The chairwoman of newly formed Hong Kong group the Chinese Asset Management Association has denied it is lobbying mainland authorities to slow international expansion of the renminbi qualified foreign institutional investor (RQFII) scheme.

Hong Kong newspaper Ming Pao reported that the association wrote to the China Securities Regulatory Commission (CSRC), People’s Bank of China and the State Administration of Foreign Exchange last week to express its reservations.

It comes in response to a CSRC announcement on July 12 of plans to extend the RQFII programme to London and Singapore, with no timeframe given. Taiwan was approved to participate in RQFII this June.

But Ding Chen, chairwoman of the association, tells AsianInvestor that it would be a misunderstanding to suggest it is lobbying to slow RQFII expansion, saying it has submitted a proposal specifically related to RQFII development in Hong Kong.

“We think Hong Kong is the best market for RQFII development currently, and RMB internationalisation should [be taken] step by step,” she says. “However, we are not lobbying regulators to slow the pace of extending the RQFII programme to other regions.”

She acknowledges that extending the RQFII programme to cities such as Singapore and London is all part of opening China’s capital markets.

However, an association member who spoke to AsianInvestor says the relatively small size of offshore RMB markets in Singapore and London – at Rmb100 billion and Rmb11 billion compared with Rmb698 billion for Hong Kong – means managers there will likely have to invest back into China rather than holding money offshore.

This, he suggests, would hinder growth of the offshore RMB market and hold back the currency’s internationalisation – the opposite of what Chinese regulators are seeking to achieve.

Add the fact that the RQFII programme is still less than two years old, and he argues that opening this scheme to two more cities could be hasty.

“We’re advising them to be more cautious when expanding the programme to London and Singapore,” he says, while noting the association has yet to receive any feedback.
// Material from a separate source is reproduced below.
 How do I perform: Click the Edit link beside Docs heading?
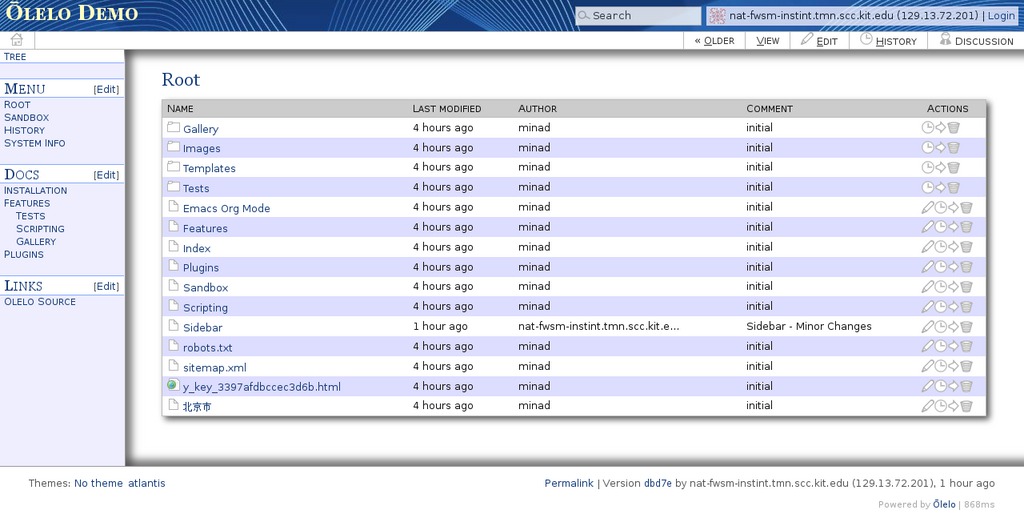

One proposal he would like to see introduced is for fund managers in Singapore and London to be required to have operational experience of investing in China. Without it, he says they should be forced to hire a Chinese fund house to act as adviser.

“RQFII investors can get into an area that’s very new to foreign investors, including the interbank bond market,” he notes. “These areas need a Chinese [manager’s] expertise who has extensive knowledge of China to help foreign managers understand the market and eliminate the risk.”

He voices concern, too, over a potential blurring of the lines between the RQFII and qualified foreign institutional investor (QFII) programmes.

RQFII allows investment back into China via RMB, while QFII allows foreign firms to invest their US dollars into the mainland. The fear is that overseas-based managers are becoming confused over which programme to use to enter China’s markets.

The source proposes that RQFII quota simply be awarded to mutual funds domiciled in Hong Kong, while foreign investors in Singapore and London should stick to QFII.

A fund management executive based in Shanghai doubts that Chinese regulators will take the association’s letter into consideration as they “formulate policies according to their agenda [which makes it] very difficult to change their mind”.

The Chinese Asset Management Association was formed this July to strengthen the competitiveness of Chinese fund firms in Hong Kong. It comprising 23 Hong Kong-based subsidiaries of mainland houses, with members including China Asset Management, CSOP, E Fund Management, HuaAn, Bosera and Haitong. Most of its members are RQFII holders.

When launched in 2011, only Hong Kong subsidiaries of Chinese fund managers and securities firms could participate in the RQFII programme. It was extended to Hong Kong-domiciled financial institutions in March.